Developing a Cross-Platform PDF-to-SVG/PNG Wrapper for .NET
Building a Cross-Platform PDF-to-SVG Bridge for
The business problem
A few weeks ago a customer asked for PDF pages to appear inside a generated DOCX report.
-
Converting each page to raster images (PNG/JPEG) ballooned the file size and slowed down the pipeline.
-
Embedding raw PDF was out - the Word rendering engine would not display it reliably.
Goal: “If a page can be expressed as scalable vector graphics, embed it as SVG; otherwise fall back to a single PNG bitmap.”
That single sentence drove the rest of the journey.
Designing the native engine
Choosing the tools
-
Poppler - mature PDF parser / renderer.
-
Cairo - can paint to many back-ends, including an SVG and PNG surfaces.
Together they let us walk the display list that a PDF page contains and stream the final drawing instructions into memory - no temp files required.
A minimal C API
The C++ core is wrapped in five plain-C entry points so any language with FFI can bind to it:
/* pdf2svg.h - simplified */
void* pdf_open_doc(const unsigned char* bytes, int len, int* out_page_count);
void pdf_close_doc(void* doc);
unsigned char* pdf_get_page_data(
void* doc, int page_num,
bool force_to_png, /* fallback switch */
int dpi, /* raster DPI for PNG pages */
int* out_len,
bool* out_is_svg /* tells caller PNG vs SVG */
);
void pdf_release_buffer(unsigned char* buffer);
Under the hood pdf_get_page_data looks at Poppler’s text mapping to decide whether the page is vector-friendly. If it’s an “image only” page (e.g., a scanned sheet), Cairo renders it onto a PNG surface at the requested DPI.

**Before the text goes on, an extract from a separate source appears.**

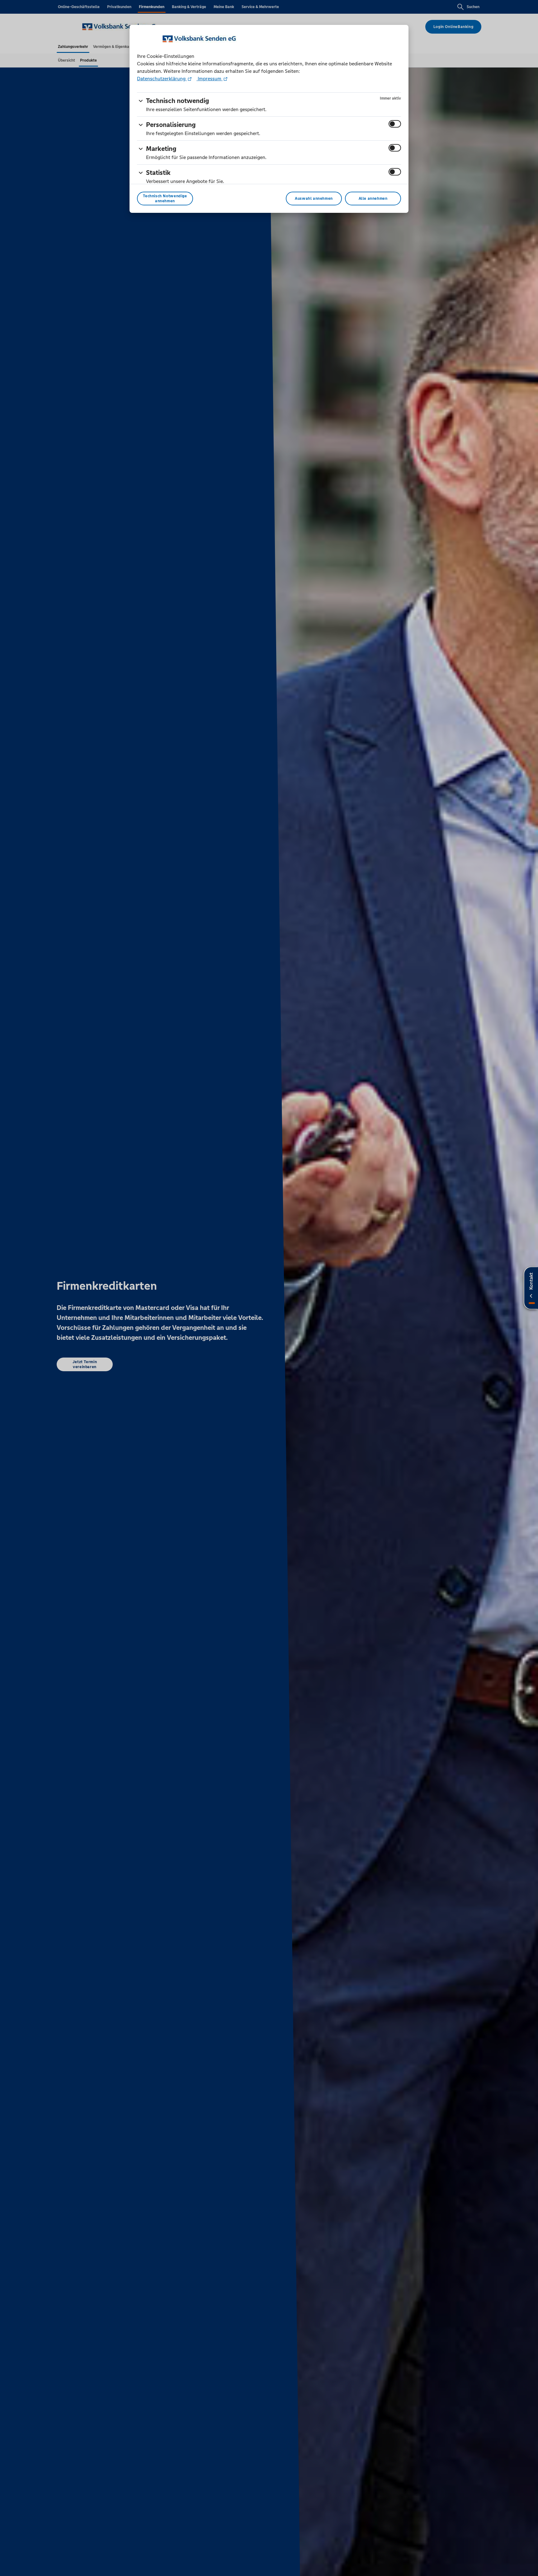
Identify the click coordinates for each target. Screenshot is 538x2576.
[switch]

Implementation of the - pdf_get_page_data
unsigned char*
pdf_get_page_data(void* doc_handle,
int page_num,
bool force_to_png,
int dpi,
int* out_len,
bool* out_is_svg)
{
auto* ctx = static_cast<PdfDoc*>(doc_handle);
PopplerPage* page = poppler_document_get_page(ctx->doc, page_num);
if (!page) {
*out_len = 0;
*out_is_svg = false;
return nullptr;
}
double w, h;
poppler_page_get_size(page, &w, &h);
bool has_text = false;
bool image_only = false;
if (!force_to_png) {
char* txt = poppler_page_get_text(page);
has_text = (txt && *txt != '\0');
g_free(txt);
GList* images = poppler_page_get_image_mapping(page);
const double tol = 0.5;
for (GList* iter = images; iter; iter = iter->next) {
auto* m = static_cast<PopplerImageMapping*>(iter->data);
if (fabs(m->area.x1) < tol &&
fabs(m->area.y1) < tol &&
fabs(m->area.x2 - w) < tol &&
fabs(m->area.y2 - h) < tol)
{
image_only = true;
break;
}
}
poppler_page_free_image_mapping(images);
} else {
image_only = true;
}
std::vector<unsigned char> buf;
if (image_only && !has_text) {
if (dpi <= 0)
dpi = 72;
double scale = dpi / 72.0;
int width_px = static_cast<int>(std::ceil(w * scale));
int height_px = static_cast<int>(std::ceil(h * scale));
// Rasterize to PNG
cairo_surface_t* img_surf = cairo_image_surface_create(
CAIRO_FORMAT_ARGB32,
width_px,
height_px);
cairo_t* img_cr = cairo_create(img_surf);
cairo_scale(img_cr, scale, scale);
poppler_page_render(page, img_cr);
cairo_destroy(img_cr);
cairo_surface_write_to_png_stream(img_surf, write_cb, &buf);
cairo_surface_destroy(img_surf);
*out_is_svg = false;
} else {
// Emit SVG
cairo_surface_t* svg_surf = cairo_svg_surface_create_for_stream(
write_cb, &buf, w, h);
cairo_t* svg_cr = cairo_create(svg_surf);
poppler_page_render_for_printing(page, svg_cr);
cairo_destroy(svg_cr);
cairo_surface_destroy(svg_surf);
*out_is_svg = true;
}
g_object_unref(page);
*out_len = static_cast<int>(buf.size());
if (*out_len == 0) {
*out_len = 0;
*out_is_svg = false;
return nullptr;
}
unsigned char* out = static_cast<unsigned char*>(std::malloc(buf.size()));
if (!out) {
*out_len = 0;
*out_is_svg = false;
return nullptr;
}
std::memcpy(out, buf.data(), buf.size());
return out;
}
Key decisions
-
Single marshalled buffer. The native side allocates one contiguous block so any .NET caller - Mono, CoreCLR, AOT - can copy and free safely.
-
ByteSinkis a trivialstd::vector<uint8_t>wrapper
no libpng or gzip is pulled in - Cairo writes PNG/SVG bytes directly.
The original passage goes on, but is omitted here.